_Task description_:
Change every "Screen dimensions" in the records below to "Display size" and reproduce all the lines otherwise unchanged.
------ Input records ------
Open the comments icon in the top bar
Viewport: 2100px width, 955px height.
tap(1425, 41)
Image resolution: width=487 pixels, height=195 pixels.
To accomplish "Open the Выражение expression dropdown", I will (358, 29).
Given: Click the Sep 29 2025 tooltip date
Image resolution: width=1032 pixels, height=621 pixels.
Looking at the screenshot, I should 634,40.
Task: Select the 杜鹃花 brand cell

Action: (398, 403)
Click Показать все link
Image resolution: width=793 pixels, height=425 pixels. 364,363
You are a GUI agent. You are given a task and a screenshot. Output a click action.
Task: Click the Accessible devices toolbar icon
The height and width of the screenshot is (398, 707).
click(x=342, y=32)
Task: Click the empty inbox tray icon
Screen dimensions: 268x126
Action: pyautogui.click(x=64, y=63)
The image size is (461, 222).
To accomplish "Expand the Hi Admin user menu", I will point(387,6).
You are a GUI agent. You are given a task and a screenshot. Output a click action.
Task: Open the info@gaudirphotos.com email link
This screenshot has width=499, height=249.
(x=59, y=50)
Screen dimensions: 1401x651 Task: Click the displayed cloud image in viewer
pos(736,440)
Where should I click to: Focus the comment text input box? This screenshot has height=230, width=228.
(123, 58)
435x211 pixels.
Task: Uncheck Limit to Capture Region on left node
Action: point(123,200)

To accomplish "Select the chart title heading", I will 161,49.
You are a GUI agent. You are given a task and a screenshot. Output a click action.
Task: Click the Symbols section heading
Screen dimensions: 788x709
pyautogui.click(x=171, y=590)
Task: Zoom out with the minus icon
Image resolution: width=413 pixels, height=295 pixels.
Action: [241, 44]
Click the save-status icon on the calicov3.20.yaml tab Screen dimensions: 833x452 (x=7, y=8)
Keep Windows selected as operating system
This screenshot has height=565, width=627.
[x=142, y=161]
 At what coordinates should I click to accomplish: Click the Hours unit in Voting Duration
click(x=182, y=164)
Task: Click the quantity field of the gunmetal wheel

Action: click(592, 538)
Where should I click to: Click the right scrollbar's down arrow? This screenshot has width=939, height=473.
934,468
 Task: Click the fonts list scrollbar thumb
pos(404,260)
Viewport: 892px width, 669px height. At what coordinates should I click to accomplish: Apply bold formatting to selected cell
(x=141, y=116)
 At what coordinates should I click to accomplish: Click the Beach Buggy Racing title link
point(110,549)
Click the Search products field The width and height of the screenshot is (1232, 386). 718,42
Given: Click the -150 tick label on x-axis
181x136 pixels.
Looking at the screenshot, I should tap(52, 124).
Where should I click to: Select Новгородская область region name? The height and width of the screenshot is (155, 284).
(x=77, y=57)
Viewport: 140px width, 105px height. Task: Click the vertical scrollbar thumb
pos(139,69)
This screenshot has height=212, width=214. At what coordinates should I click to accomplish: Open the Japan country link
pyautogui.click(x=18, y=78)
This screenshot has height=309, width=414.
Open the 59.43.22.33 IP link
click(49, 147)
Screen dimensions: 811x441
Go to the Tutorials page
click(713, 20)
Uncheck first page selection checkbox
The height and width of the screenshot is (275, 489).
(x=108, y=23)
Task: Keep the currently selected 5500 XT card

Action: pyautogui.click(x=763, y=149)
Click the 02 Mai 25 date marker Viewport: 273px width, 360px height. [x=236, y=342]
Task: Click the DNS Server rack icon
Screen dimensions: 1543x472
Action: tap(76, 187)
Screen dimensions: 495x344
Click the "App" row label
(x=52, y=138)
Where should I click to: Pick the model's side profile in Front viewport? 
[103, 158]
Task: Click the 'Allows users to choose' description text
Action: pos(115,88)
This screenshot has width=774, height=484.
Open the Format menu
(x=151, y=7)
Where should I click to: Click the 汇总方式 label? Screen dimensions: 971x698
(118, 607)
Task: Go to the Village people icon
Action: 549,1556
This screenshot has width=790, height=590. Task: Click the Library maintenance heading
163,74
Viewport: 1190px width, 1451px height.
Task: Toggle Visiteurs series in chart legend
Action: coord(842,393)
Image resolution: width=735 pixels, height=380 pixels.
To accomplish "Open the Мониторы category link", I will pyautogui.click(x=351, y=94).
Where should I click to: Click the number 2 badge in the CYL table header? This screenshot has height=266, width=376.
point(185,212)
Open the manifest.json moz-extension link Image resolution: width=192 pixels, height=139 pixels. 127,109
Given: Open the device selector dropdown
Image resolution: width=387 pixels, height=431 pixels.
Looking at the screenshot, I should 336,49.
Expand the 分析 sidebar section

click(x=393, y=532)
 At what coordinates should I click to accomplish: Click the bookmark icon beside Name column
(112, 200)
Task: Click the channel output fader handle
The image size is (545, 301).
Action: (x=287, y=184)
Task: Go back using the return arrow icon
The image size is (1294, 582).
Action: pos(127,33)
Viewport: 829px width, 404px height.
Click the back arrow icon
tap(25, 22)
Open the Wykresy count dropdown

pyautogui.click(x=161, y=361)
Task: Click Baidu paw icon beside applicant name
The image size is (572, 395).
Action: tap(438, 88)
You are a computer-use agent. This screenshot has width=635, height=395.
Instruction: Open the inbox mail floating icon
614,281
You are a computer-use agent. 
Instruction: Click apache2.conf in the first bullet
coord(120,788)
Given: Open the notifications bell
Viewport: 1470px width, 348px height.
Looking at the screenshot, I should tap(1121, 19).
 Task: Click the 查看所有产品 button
------
_Expected answer_:
Open the comments icon in the top bar
Viewport: 2100px width, 955px height.
tap(1425, 41)
Image resolution: width=487 pixels, height=195 pixels.
To accomplish "Open the Выражение expression dropdown", I will (358, 29).
Given: Click the Sep 29 2025 tooltip date
Image resolution: width=1032 pixels, height=621 pixels.
Looking at the screenshot, I should 634,40.
Task: Select the 杜鹃花 brand cell

Action: (398, 403)
Click Показать все link
Image resolution: width=793 pixels, height=425 pixels. 364,363
You are a GUI agent. You are given a task and a screenshot. Output a click action.
Task: Click the Accessible devices toolbar icon
The height and width of the screenshot is (398, 707).
click(x=342, y=32)
Task: Click the empty inbox tray icon
Display size: 268x126
Action: pyautogui.click(x=64, y=63)
The image size is (461, 222).
To accomplish "Expand the Hi Admin user menu", I will point(387,6).
You are a GUI agent. You are given a task and a screenshot. Output a click action.
Task: Open the info@gaudirphotos.com email link
This screenshot has width=499, height=249.
(x=59, y=50)
Display size: 1401x651 Task: Click the displayed cloud image in viewer
pos(736,440)
Where should I click to: Focus the comment text input box? This screenshot has height=230, width=228.
(123, 58)
435x211 pixels.
Task: Uncheck Limit to Capture Region on left node
Action: point(123,200)

To accomplish "Select the chart title heading", I will 161,49.
You are a GUI agent. You are given a task and a screenshot. Output a click action.
Task: Click the Symbols section heading
Display size: 788x709
pyautogui.click(x=171, y=590)
Task: Zoom out with the minus icon
Image resolution: width=413 pixels, height=295 pixels.
Action: [241, 44]
Click the save-status icon on the calicov3.20.yaml tab Display size: 833x452 (x=7, y=8)
Keep Windows selected as operating system
This screenshot has height=565, width=627.
[x=142, y=161]
 At what coordinates should I click to accomplish: Click the Hours unit in Voting Duration
click(x=182, y=164)
Task: Click the quantity field of the gunmetal wheel

Action: click(592, 538)
Where should I click to: Click the right scrollbar's down arrow? This screenshot has width=939, height=473.
934,468
 Task: Click the fonts list scrollbar thumb
pos(404,260)
Viewport: 892px width, 669px height. At what coordinates should I click to accomplish: Apply bold formatting to selected cell
(x=141, y=116)
 At what coordinates should I click to accomplish: Click the Beach Buggy Racing title link
point(110,549)
Click the Search products field The width and height of the screenshot is (1232, 386). 718,42
Given: Click the -150 tick label on x-axis
181x136 pixels.
Looking at the screenshot, I should tap(52, 124).
Where should I click to: Select Новгородская область region name? The height and width of the screenshot is (155, 284).
(x=77, y=57)
Viewport: 140px width, 105px height. Task: Click the vertical scrollbar thumb
pos(139,69)
This screenshot has height=212, width=214. At what coordinates should I click to accomplish: Open the Japan country link
pyautogui.click(x=18, y=78)
This screenshot has height=309, width=414.
Open the 59.43.22.33 IP link
click(49, 147)
Display size: 811x441
Go to the Tutorials page
click(713, 20)
Uncheck first page selection checkbox
The height and width of the screenshot is (275, 489).
(x=108, y=23)
Task: Keep the currently selected 5500 XT card

Action: pyautogui.click(x=763, y=149)
Click the 02 Mai 25 date marker Viewport: 273px width, 360px height. [x=236, y=342]
Task: Click the DNS Server rack icon
Display size: 1543x472
Action: tap(76, 187)
Display size: 495x344
Click the "App" row label
(x=52, y=138)
Where should I click to: Pick the model's side profile in Front viewport? 
[103, 158]
Task: Click the 'Allows users to choose' description text
Action: pos(115,88)
This screenshot has width=774, height=484.
Open the Format menu
(x=151, y=7)
Where should I click to: Click the 汇总方式 label? Display size: 971x698
(118, 607)
Task: Go to the Village people icon
Action: 549,1556
This screenshot has width=790, height=590. Task: Click the Library maintenance heading
163,74
Viewport: 1190px width, 1451px height.
Task: Toggle Visiteurs series in chart legend
Action: coord(842,393)
Image resolution: width=735 pixels, height=380 pixels.
To accomplish "Open the Мониторы category link", I will pyautogui.click(x=351, y=94).
Where should I click to: Click the number 2 badge in the CYL table header? This screenshot has height=266, width=376.
point(185,212)
Open the manifest.json moz-extension link Image resolution: width=192 pixels, height=139 pixels. 127,109
Given: Open the device selector dropdown
Image resolution: width=387 pixels, height=431 pixels.
Looking at the screenshot, I should 336,49.
Expand the 分析 sidebar section

click(x=393, y=532)
 At what coordinates should I click to accomplish: Click the bookmark icon beside Name column
(112, 200)
Task: Click the channel output fader handle
The image size is (545, 301).
Action: (x=287, y=184)
Task: Go back using the return arrow icon
The image size is (1294, 582).
Action: pos(127,33)
Viewport: 829px width, 404px height.
Click the back arrow icon
tap(25, 22)
Open the Wykresy count dropdown

pyautogui.click(x=161, y=361)
Task: Click Baidu paw icon beside applicant name
The image size is (572, 395).
Action: tap(438, 88)
You are a computer-use agent. This screenshot has width=635, height=395.
Instruction: Open the inbox mail floating icon
614,281
You are a computer-use agent. 
Instruction: Click apache2.conf in the first bullet
coord(120,788)
Given: Open the notifications bell
Viewport: 1470px width, 348px height.
Looking at the screenshot, I should tap(1121, 19).
 Task: Click the 查看所有产品 button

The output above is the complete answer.